Study material:

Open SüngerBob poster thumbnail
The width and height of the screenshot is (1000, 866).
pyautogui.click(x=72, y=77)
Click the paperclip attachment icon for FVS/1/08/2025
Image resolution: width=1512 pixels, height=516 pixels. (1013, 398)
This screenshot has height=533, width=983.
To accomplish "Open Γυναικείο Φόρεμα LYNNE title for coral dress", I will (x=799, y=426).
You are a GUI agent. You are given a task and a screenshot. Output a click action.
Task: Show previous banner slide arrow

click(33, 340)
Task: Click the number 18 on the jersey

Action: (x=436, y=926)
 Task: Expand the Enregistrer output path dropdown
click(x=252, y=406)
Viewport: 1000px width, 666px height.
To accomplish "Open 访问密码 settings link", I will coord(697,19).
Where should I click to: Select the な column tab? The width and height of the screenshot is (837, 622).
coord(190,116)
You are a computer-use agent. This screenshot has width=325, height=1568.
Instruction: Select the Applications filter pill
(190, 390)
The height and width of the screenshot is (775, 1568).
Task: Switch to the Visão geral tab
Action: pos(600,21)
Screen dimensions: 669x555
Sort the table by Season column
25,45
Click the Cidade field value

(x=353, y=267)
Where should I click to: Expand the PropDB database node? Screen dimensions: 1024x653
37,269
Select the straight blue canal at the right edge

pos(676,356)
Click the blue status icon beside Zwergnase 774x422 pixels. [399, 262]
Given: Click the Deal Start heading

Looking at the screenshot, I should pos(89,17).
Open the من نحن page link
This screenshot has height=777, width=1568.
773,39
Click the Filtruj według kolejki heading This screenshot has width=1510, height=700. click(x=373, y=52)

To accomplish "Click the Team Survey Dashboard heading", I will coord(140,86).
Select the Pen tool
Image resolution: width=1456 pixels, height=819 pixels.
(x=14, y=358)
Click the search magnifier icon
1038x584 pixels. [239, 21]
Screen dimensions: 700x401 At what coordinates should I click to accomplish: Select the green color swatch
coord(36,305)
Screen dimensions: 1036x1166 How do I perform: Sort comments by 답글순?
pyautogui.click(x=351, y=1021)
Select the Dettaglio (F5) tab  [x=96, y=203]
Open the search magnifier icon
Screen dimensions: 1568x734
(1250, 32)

What you need to do: Return the line that contains "Screen dimensions: 1036x1166", along with every line after it in the data above, exactly and with nothing else.

Task solution:
Screen dimensions: 1036x1166 How do I perform: Sort comments by 답글순?
pyautogui.click(x=351, y=1021)
Select the Dettaglio (F5) tab  [x=96, y=203]
Open the search magnifier icon
Screen dimensions: 1568x734
(1250, 32)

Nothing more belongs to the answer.